■ TEXT ■
BEGIN

Loy notes that when dissatisfaction has nowhere left to go—when it cannot project itself outward—it collapses inward. The illusion of self, which is always craving, dissolves. And with it, the need to satisfy that craving. Dissatisfaction often manifests as guilt: “There’s something wrong with me.” It encompasses the trauma of birth, illness, aging, and the fear of death. We feel bound to situations we dislike, estranged from what we love. Even in moments of peace, the mind fears this peace won’t last. Why does everything nice and beautiful have to end? As long as we feel incomplete, real life always seems just out of reach, never quite here.
The opposite of dukkha is sukha, a Sanskrit word meaning joy, pleasure, or ease. It’s often mistakenly believed to be the root of the word for sugar in many languages—like sukkar (Arabic), zucchero (Italian), and azúcar (Spanish). While the similarity is striking, the actual linguistic roots are more complex and likely stem from the Sanskrit word śarkarā, meaning “gravel” or “sugar crystals.” Ironically, sugar—once a symbol of sweetness and pleasure—played a central role in one of humanity’s darkest chapters: the transatlantic slave trade.
In 17th- and 18th-century London, coffeehouses became centres of political and philosophical dialogue, fuelled by coffee, tea, and cocoa—all bitter substances sweetened with sugar. The rising demand for sugar drove mass slavery, with millions of Africans kidnapped, sold, and forced to labor on plantations under brutal conditions. The true number of lives affected may never be known.
Human cruelty has recurred throughout history—extinction of species, oppression, murder, ecological destruction. Our dissatisfaction has driven both innovation and devastation. Climate change and environmental collapse are now results of centuries of viewing nature merely as a resource. This seemingly logical mindset, has triggered nonlinear feedback loops we can no longer control.
Nonlinear processes—such as ecological collapse—don’t follow neat cause-and-effect paths. Small triggers can lead to large consequences. Our ability to cultivate our experience of interdependence through meditation practice, may help us understand and respond to these challenges.
But who are we, really? What makes us “us”? Are we truly unique?
Consider the Ship of Theseus. If every plank in a ship is eventually replaced, is it still the same ship? If every cell in our body is replaced over time, are we still the same person?
Imagine a teleportation device on Mars. It scans your body and transmits the data to Earth, where a perfect copy is reconstructed. After successful teleportation, you can choose whether the original ”you” on Mars is destroyed. But which one is really you? The teleported copy on Earth or the original on Mars?
Are we just a fleeting arrangement of atoms that briefly feels like a “self”? Our cells are replenished with food and expelled through waste. If our sense of self is rooted in this ever-changing matter, then our uniqueness—and perhaps even our suffering—may be far more fragile than we think.
Conclusion
Dissatisfaction is a fundamental part of human life—rooted in illusion, fear, and longing. Whether viewed through the lens of ancient Buddhist philosophy or modern existential thought, the sense of lack cannot be fulfilled through materialism, achievement, or even reason alone. Instead, it calls for a deeper chance in our awareness of the self and its impermanence. As paradoxical as it may seem, liberation from dissatisfaction may lie not in solving it, but in understanding and integrating it into our way of being.
Resources:
Loy, D. R. (2018). Lack & transcendence: The problem of death and life in psychotherapy, existentialism, and Buddhism. Second edition. New York: Simon & Schuster.
Walpola, R. (1967). What the Buddha taught. Bedford: Gordon Fraser.

END

Pixel coordinate grounding data
BEGIN

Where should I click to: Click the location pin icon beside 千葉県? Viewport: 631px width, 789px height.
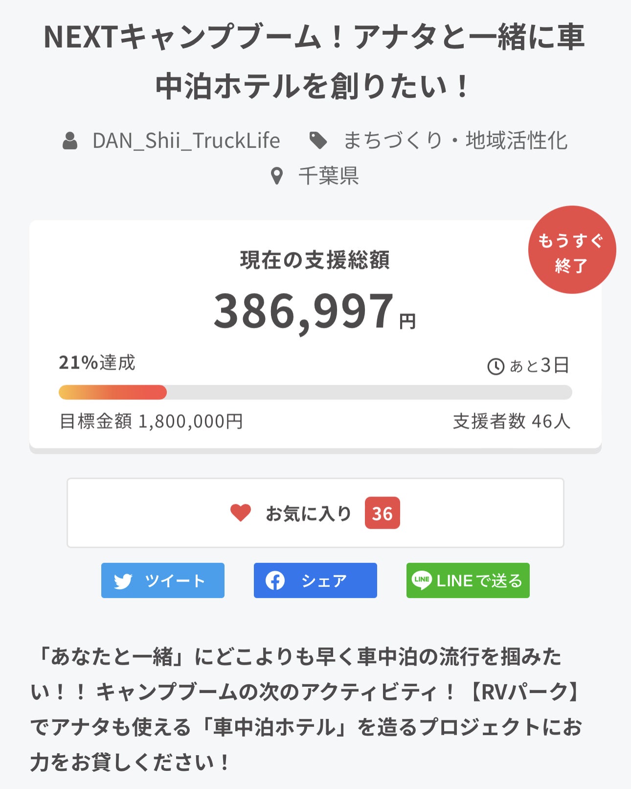coord(277,176)
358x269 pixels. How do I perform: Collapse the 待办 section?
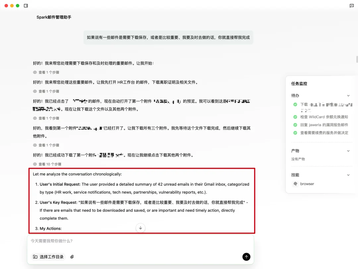(348, 95)
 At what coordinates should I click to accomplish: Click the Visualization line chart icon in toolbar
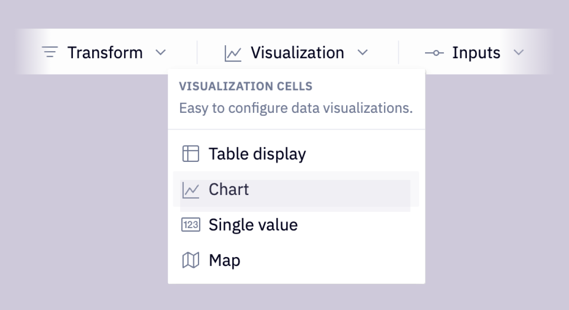(x=233, y=53)
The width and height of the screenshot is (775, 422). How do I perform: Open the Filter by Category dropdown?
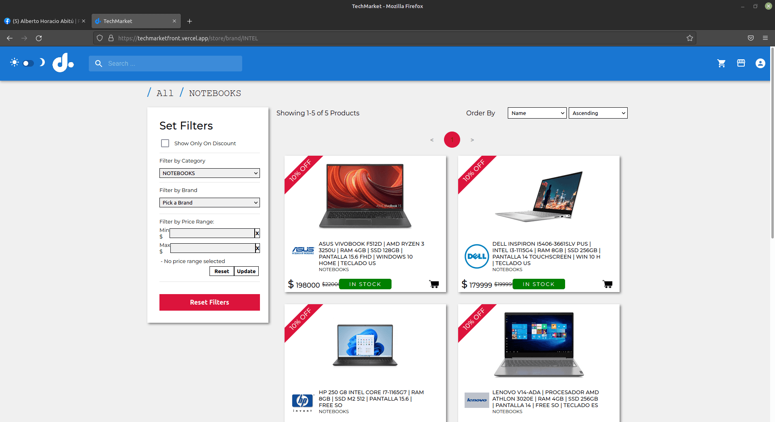pyautogui.click(x=209, y=173)
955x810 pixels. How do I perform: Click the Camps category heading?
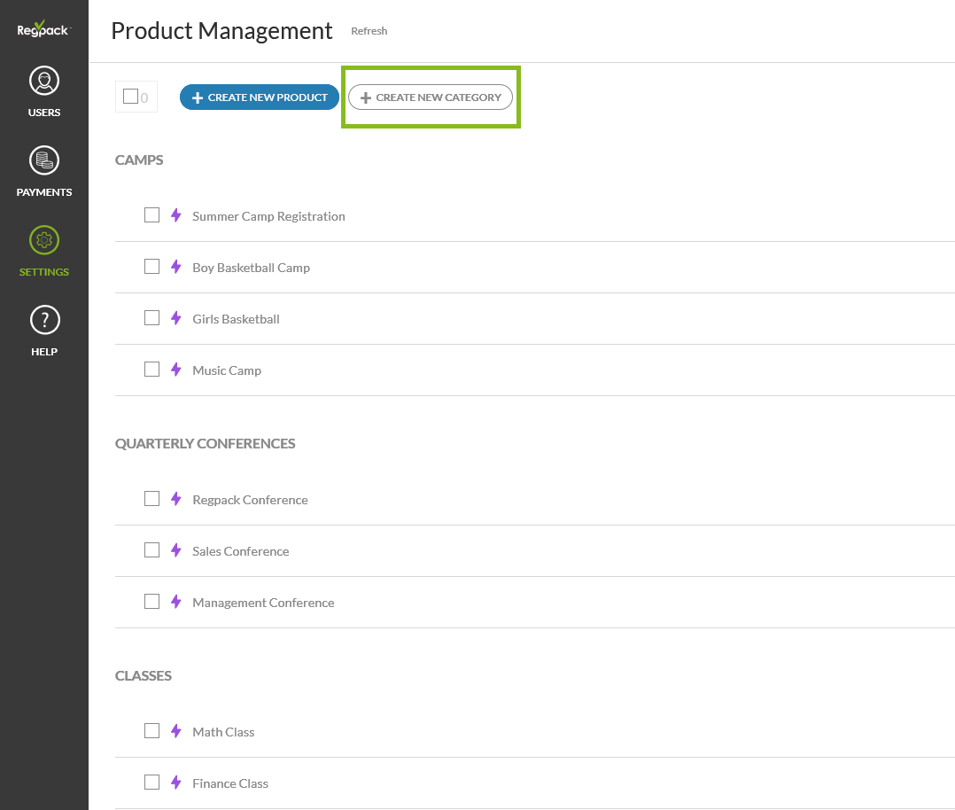(x=139, y=160)
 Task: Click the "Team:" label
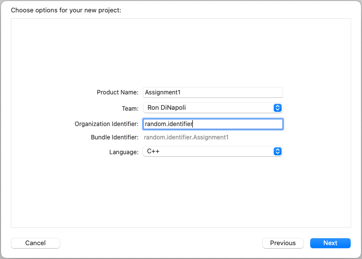(130, 108)
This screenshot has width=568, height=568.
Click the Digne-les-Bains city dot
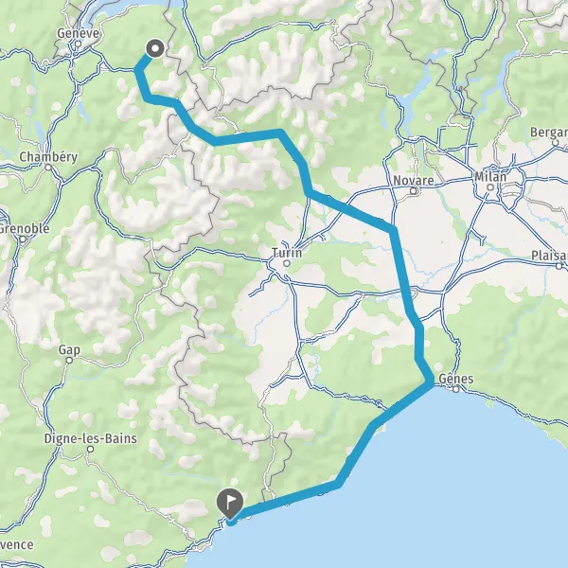coord(91,449)
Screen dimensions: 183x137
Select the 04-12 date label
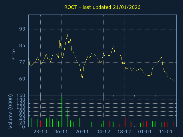click(x=103, y=132)
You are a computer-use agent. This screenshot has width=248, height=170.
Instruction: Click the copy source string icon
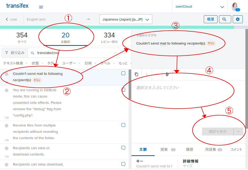pyautogui.click(x=136, y=75)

END

■ PROBLEMS AND TASKS ■
1. In the essay on dissatisfaction, what does the Sanskrit word sukha mean?
2. Decide whether each statement agrees with the essay on dissatisfaction. Answer yes or no for each, and quote the words from the essay that decide it.
(a) The essay says sukha is the proven root of the word for sugar in Arabic, Italian, and Spanish.
(b) The essay says London coffeehouses in the 17th and 18th centuries were centers of political and philosophical dialogue.
(c) The essay gives an exact count of the lives affected by the transatlantic slave trade.

■ RESULTS OF THE EXERCISE ■
1. Sukha means joy, pleasure, or ease.

2.
(a) No: "It’s often mistakenly believed to be the root of the word for sugar in many languages"
(b) Yes: "coffeehouses became centres of political and philosophical dialogue"
(c) No: "The true number of lives affected may never be known."